Y nunca mejor dicho. Unos tres millones de personas, a ojo de buen cubero, están abarrotando las calles de Roma, tan solo para poder apreciar durante un mísero minuto el cuerpo inanimado de Juan Pablo II. Un mísero minuto, porque la ingente cantidad de personas que quieren verle obliga a los mandatarios del Vaticano (por obra y mano de sus curritos) a empujar al gentío para que avancen sin parar un instante (uno solo se puede permitir echar unas fotillos para la posteridad), mientras que llega el señor Bush con su grupo elegido para la ocasión (Clinton tenía que redimir sus pecados de adulterio, ¡joder!) ¡y puede pararse a rezar!. Todavía no comprendo porque el mismísimo diablo reza. Si es por llevarse a buenas con "El de arriba", ya lo lleva chungo con tanta metralla en ojo ajeno (o país ajeno, como quiera entenderse). Pero ahí está él. Arrodillado frente al que era máximo exponente de la religión cristiana, católica, apostólica y romana; y casi siendo el primero en llegar para acudir a las exequias del mismo. Para que negarlo, también así mata dos pájaros de un tiro, y hablará con los dirigentes italianos y demás peña de por ahí, en una demostración de poderío. ¿Por qué coño no deja los asuntos de estado para otro momento? ¿No puede esperar? ¿De qué tiene que hablar con ellos?

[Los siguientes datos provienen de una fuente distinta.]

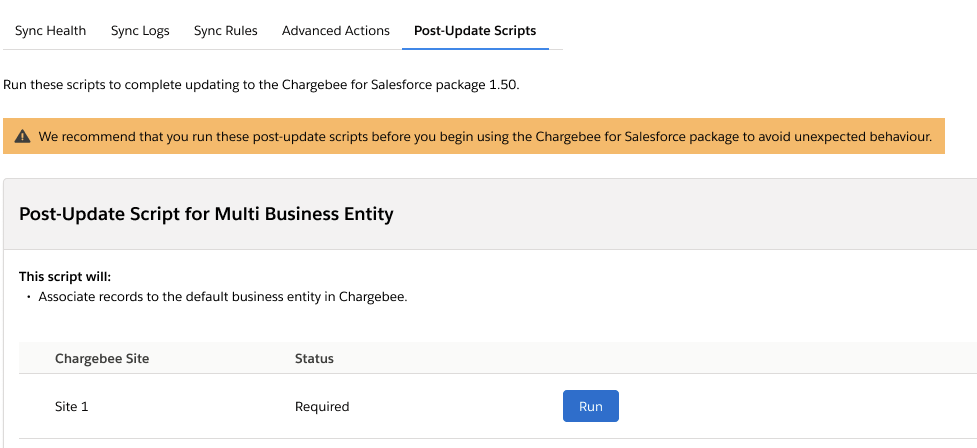Viewport: 977px width, 448px height.
Task: Run the script for Site 1
Action: point(591,406)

Seguramente, querrá fortalecer las alianzas con los ítalos, gran pueblo en el suyo propio, tal vez confundiendo la situación en Chicago, donde Capone ya no ejerce su poder... Pero en fin, ahí anda acompañado de su mujer, velada en negro, arrodillado, mientras que fuera, la gente cae desmayada por el calor del día o el frío de la noche (las colas para visitar el cuerpo llegan a durar unas diez horas de estar de pie entre la multitud, sin poder sentarse y descansar al menos un rato los riñones), y las autoridades italianas aseguran que no pueden soportar más afluencia de peregrinos, y han cerrado las colas con vallas que los fieles saltan con auténtica devoción.
Y mientras tanto, el Milán gana al Inter 2 - 0. Si es que Obelix era un sabio.
Y mientras tanto, el Milán gana al Inter 2 - 0. Si es que Obelix era un sabio.